Item coordinate data:
^^^^
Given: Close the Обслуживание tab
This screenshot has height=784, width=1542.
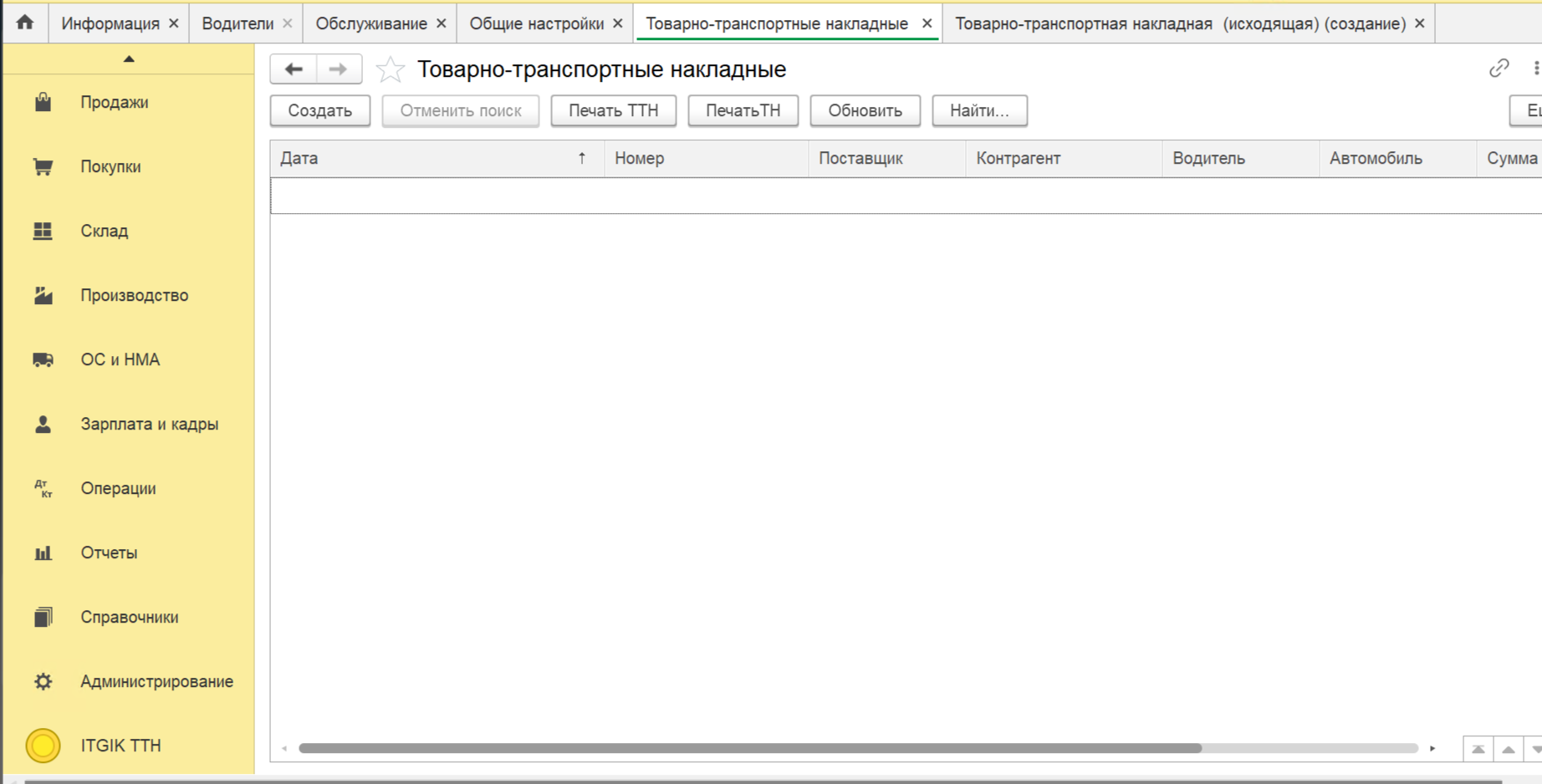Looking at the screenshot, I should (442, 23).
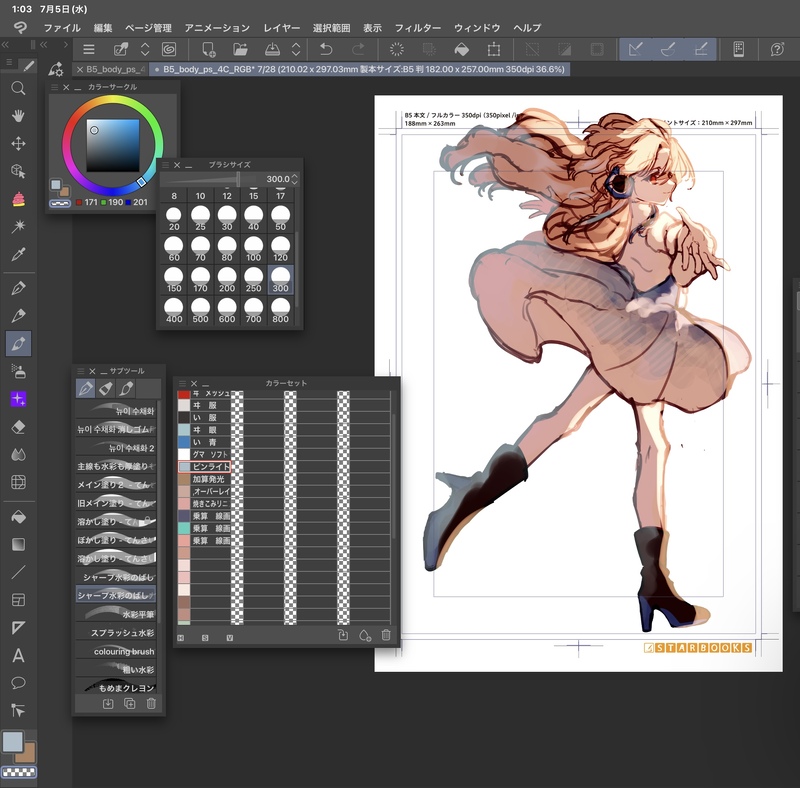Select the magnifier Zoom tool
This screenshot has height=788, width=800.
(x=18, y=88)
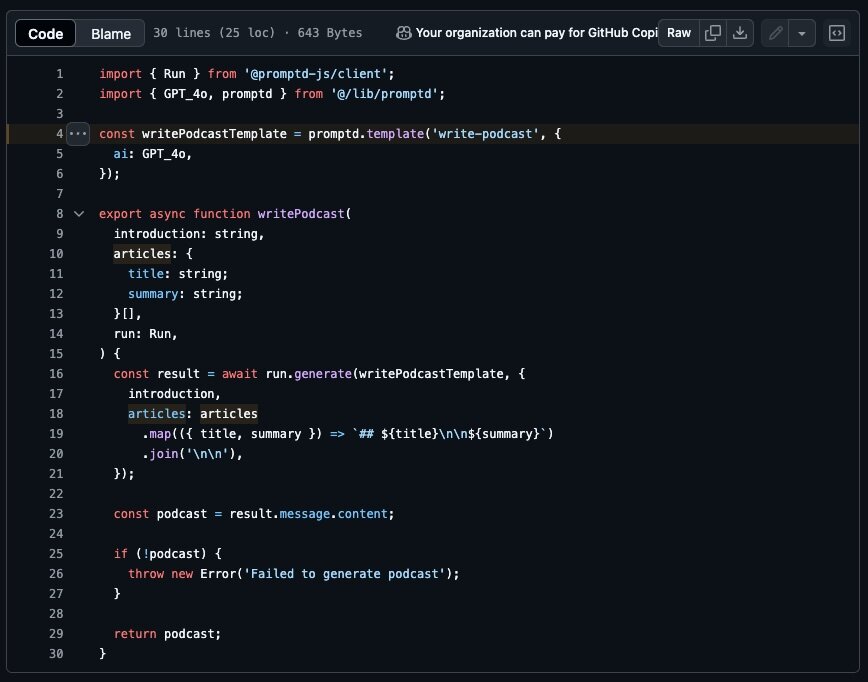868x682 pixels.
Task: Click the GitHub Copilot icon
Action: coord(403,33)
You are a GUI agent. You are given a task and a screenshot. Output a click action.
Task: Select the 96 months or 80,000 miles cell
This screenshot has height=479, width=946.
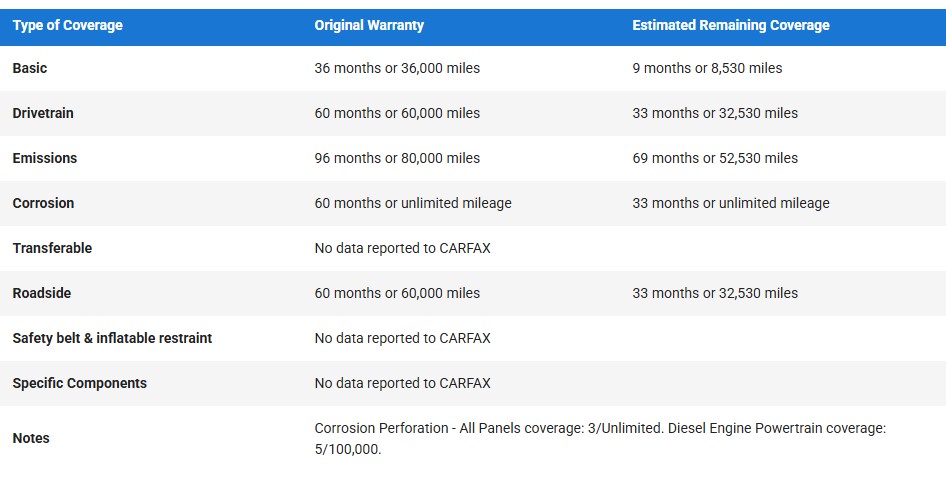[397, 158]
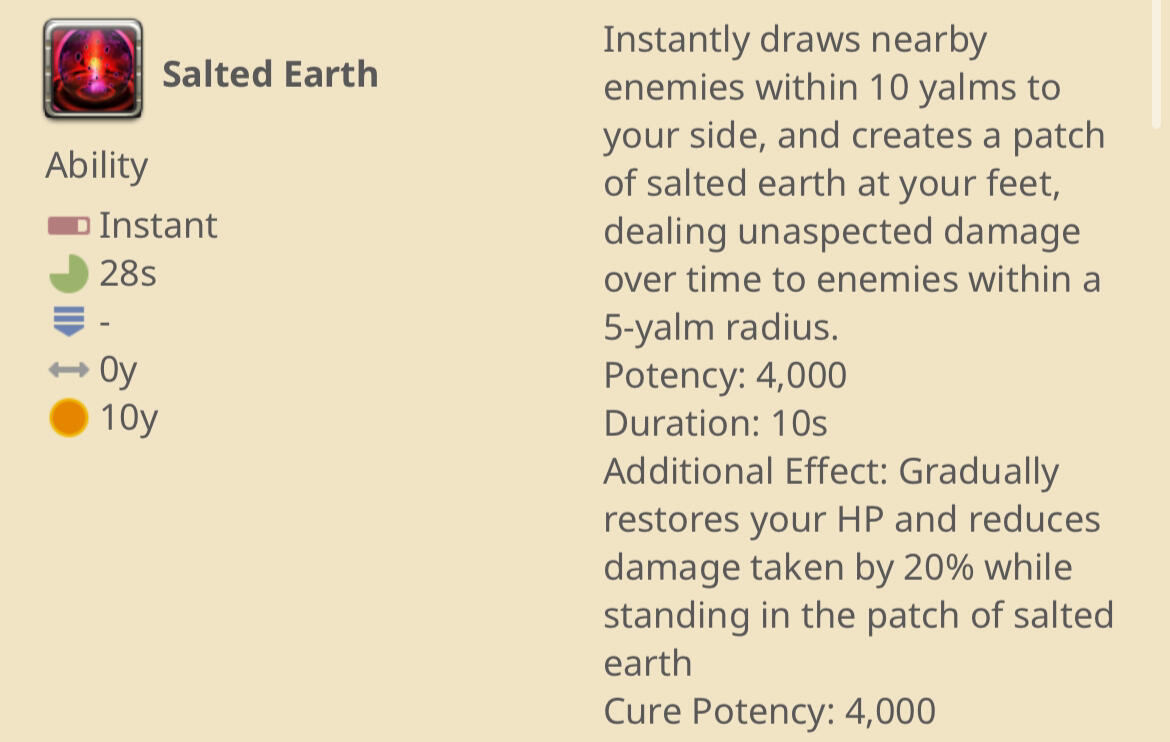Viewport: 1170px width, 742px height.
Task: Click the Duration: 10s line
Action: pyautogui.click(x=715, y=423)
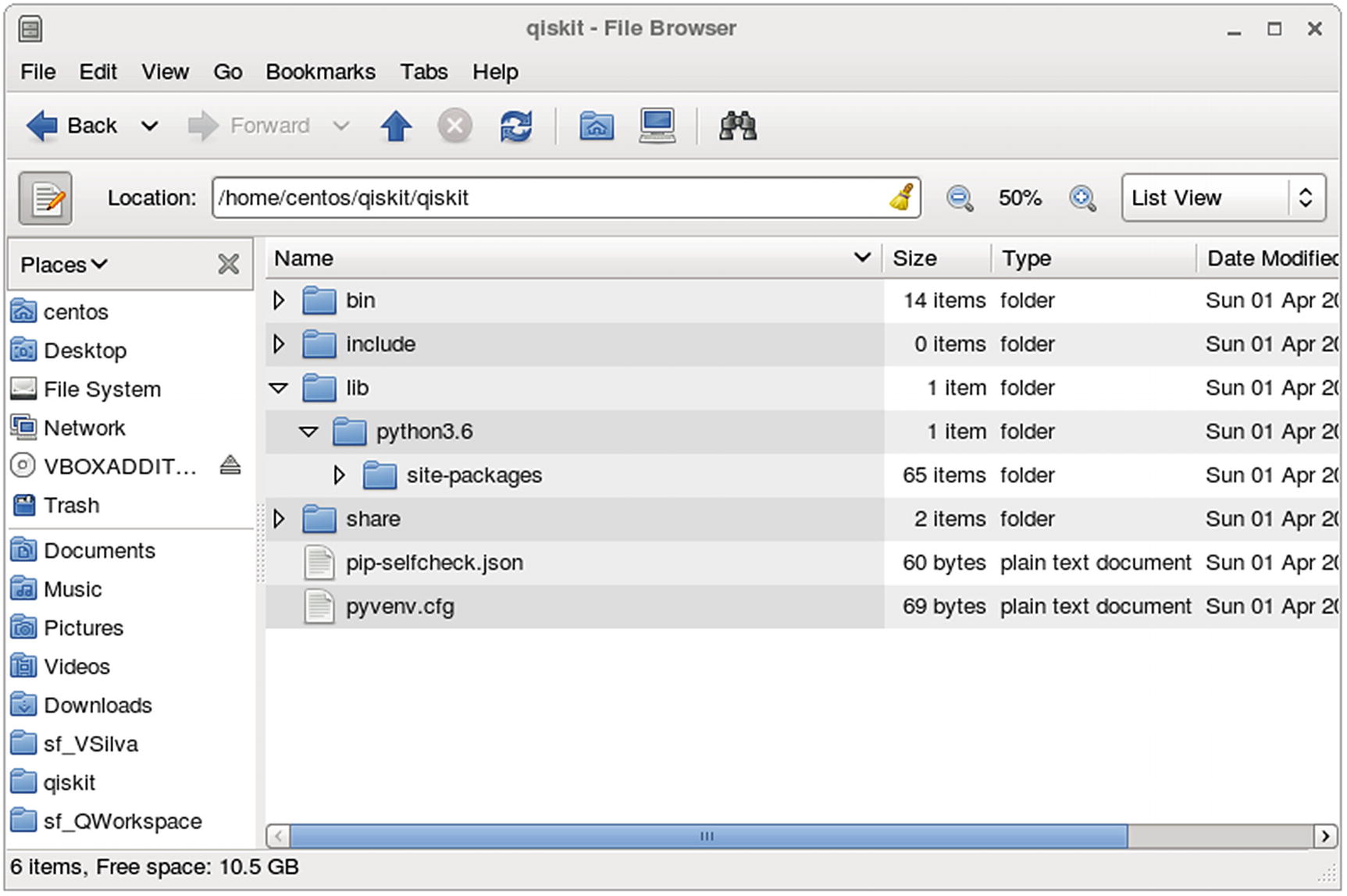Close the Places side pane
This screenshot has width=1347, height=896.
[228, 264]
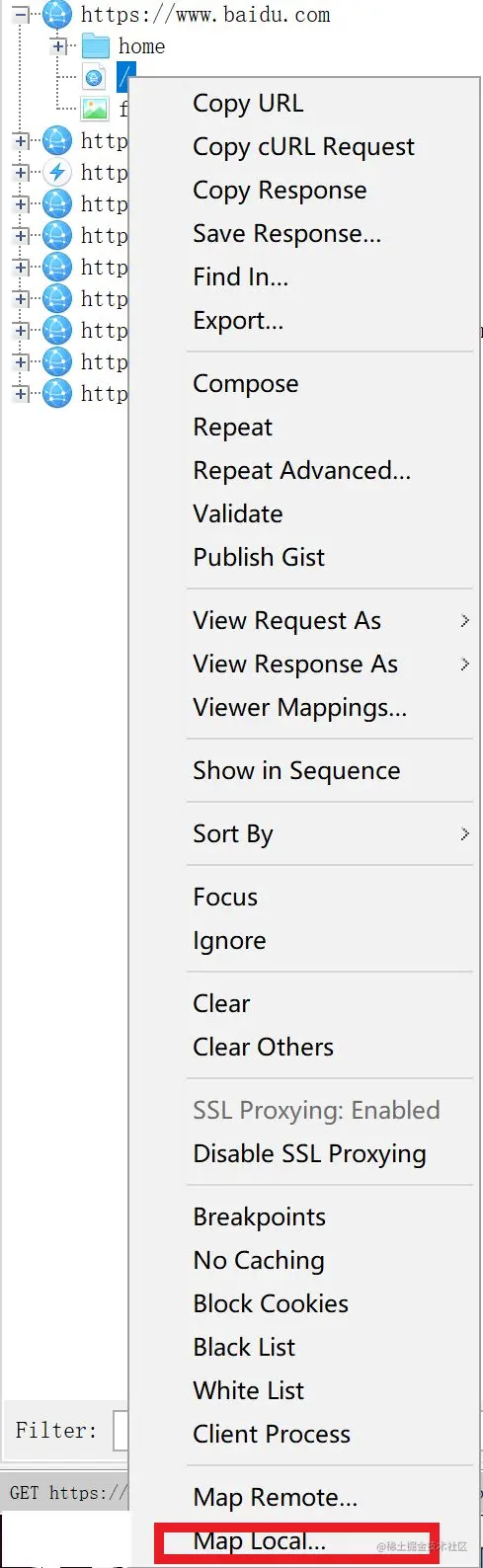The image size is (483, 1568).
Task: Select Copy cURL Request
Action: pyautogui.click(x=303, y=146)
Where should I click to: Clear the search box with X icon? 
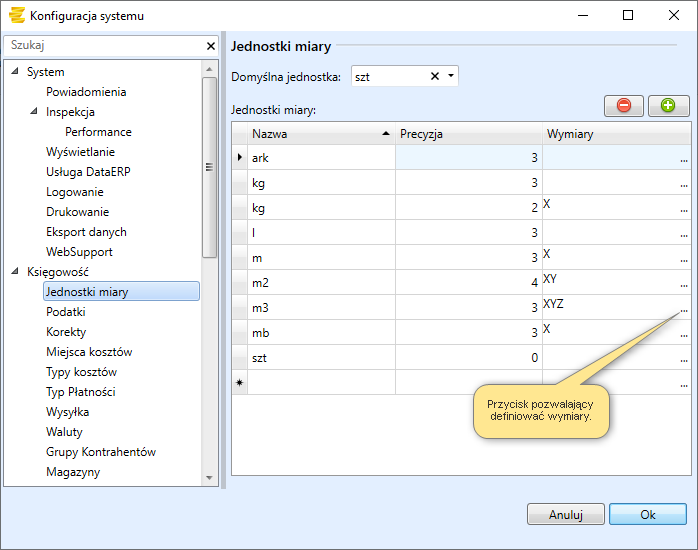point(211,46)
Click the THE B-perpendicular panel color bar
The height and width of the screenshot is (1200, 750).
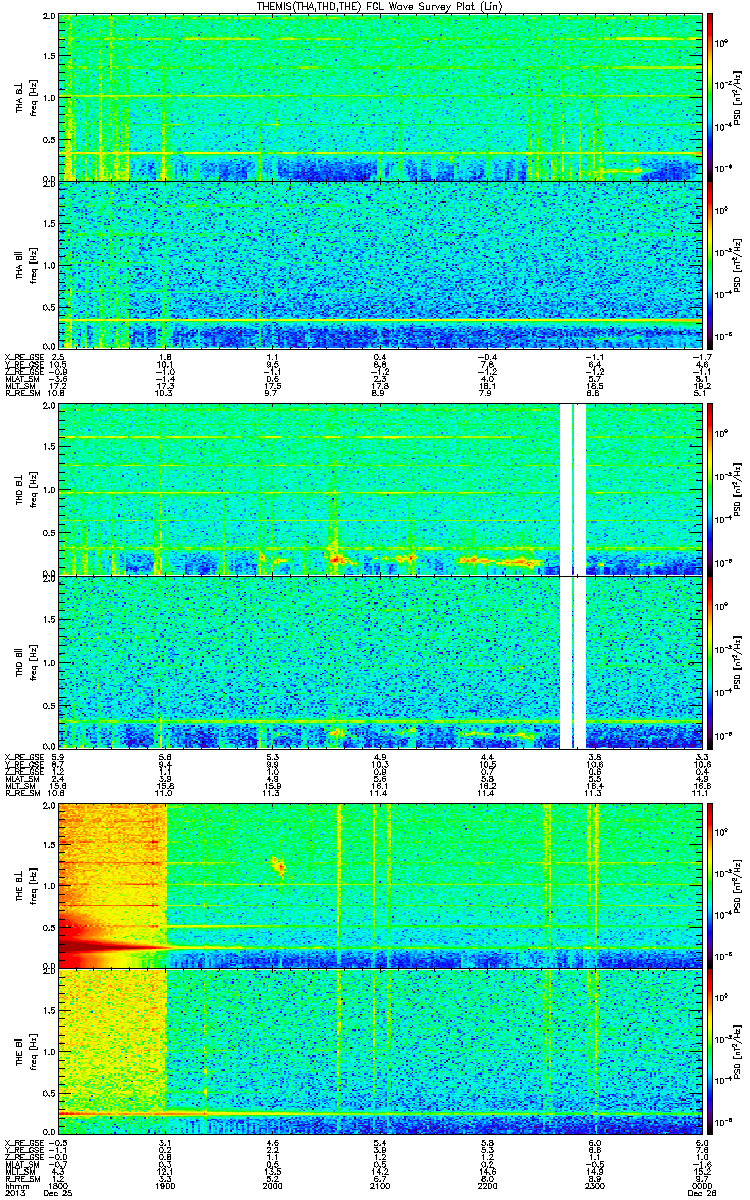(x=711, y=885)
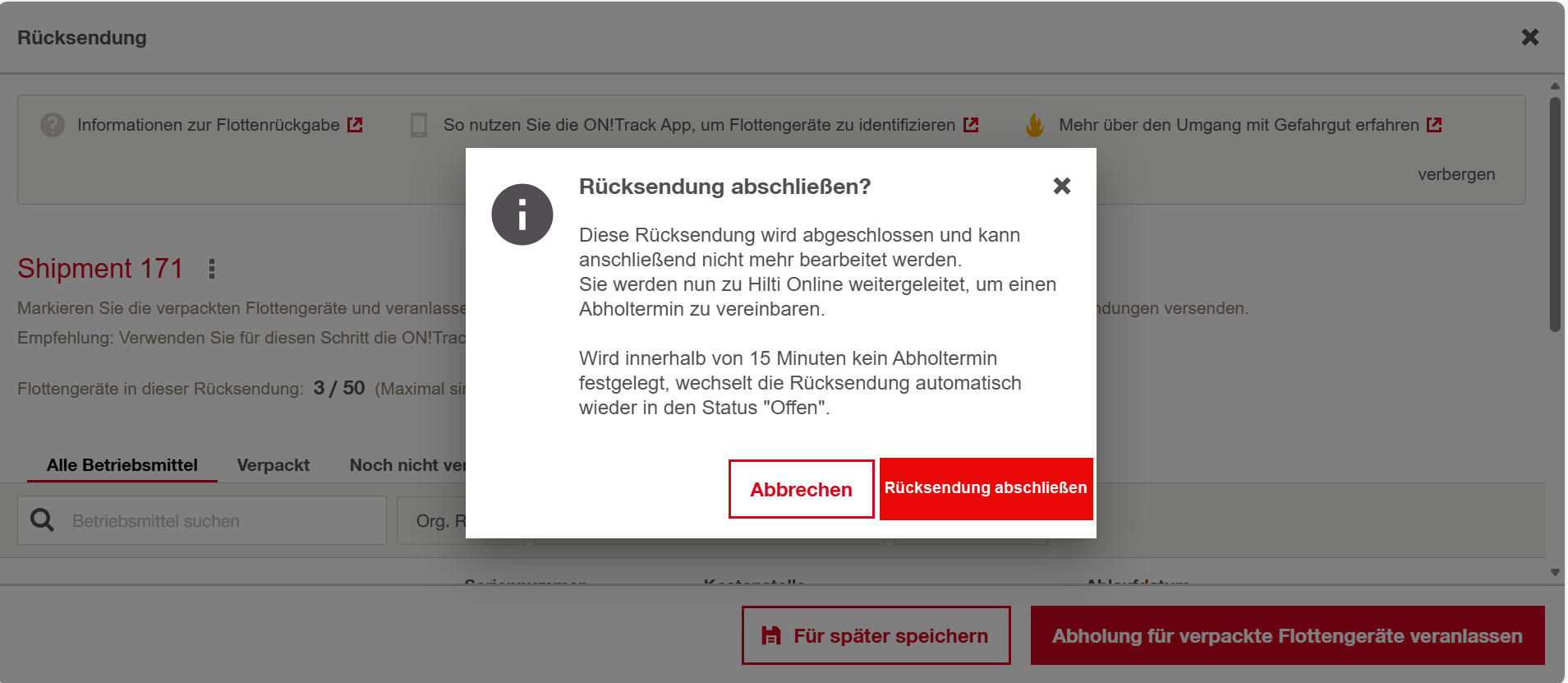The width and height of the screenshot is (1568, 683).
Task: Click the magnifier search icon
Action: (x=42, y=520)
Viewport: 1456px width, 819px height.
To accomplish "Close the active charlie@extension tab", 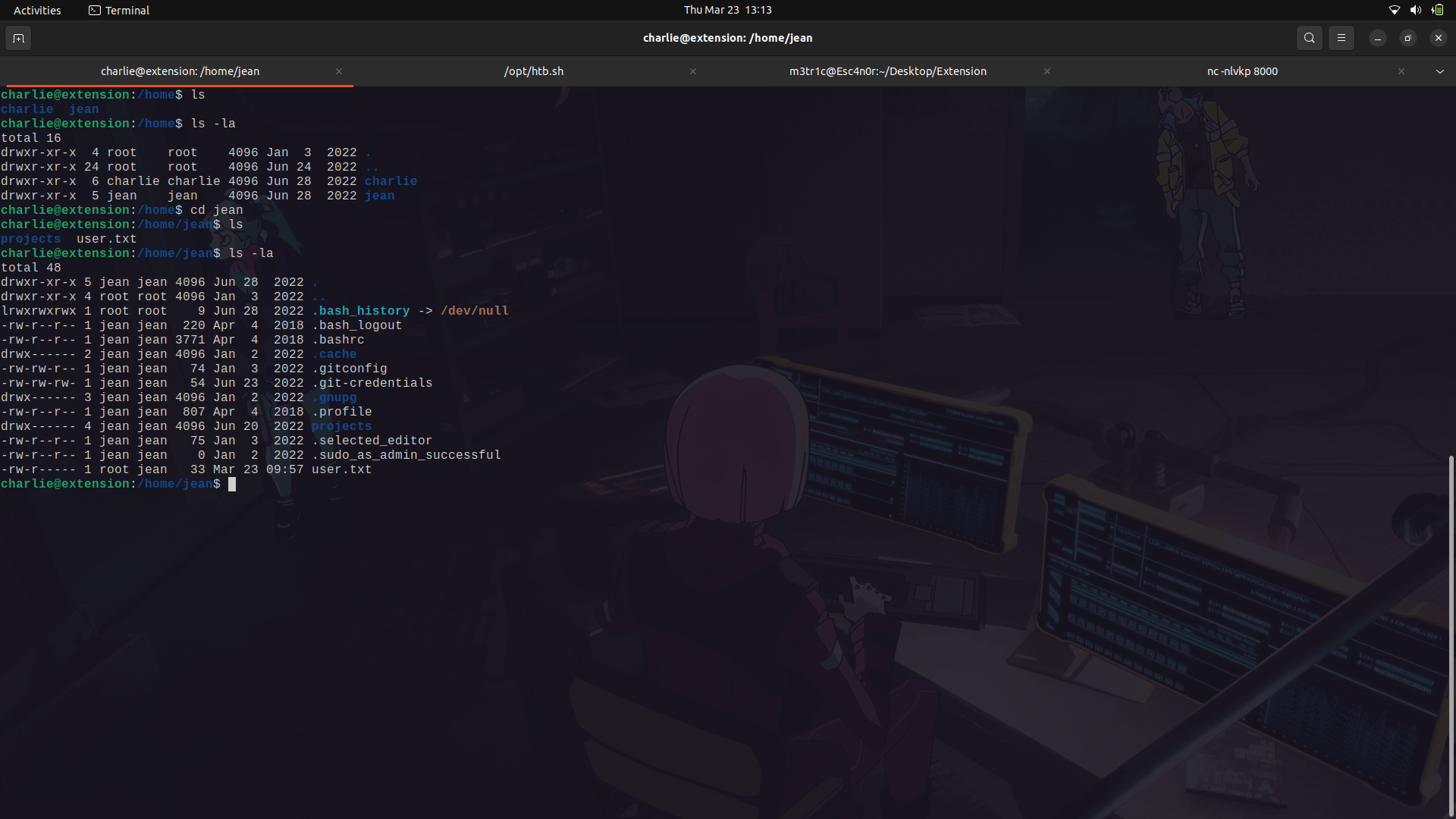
^^^^
Direction – Put the lines above into a JSON list of strings, one string per line. Begin at the line that has "Viewport: 1456px width, 819px height.", continue through the last line, skip blank lines, and leave the pictures out.

Task answer –
[
  "Viewport: 1456px width, 819px height.",
  "To accomplish \"Close the active charlie@extension tab\", "
]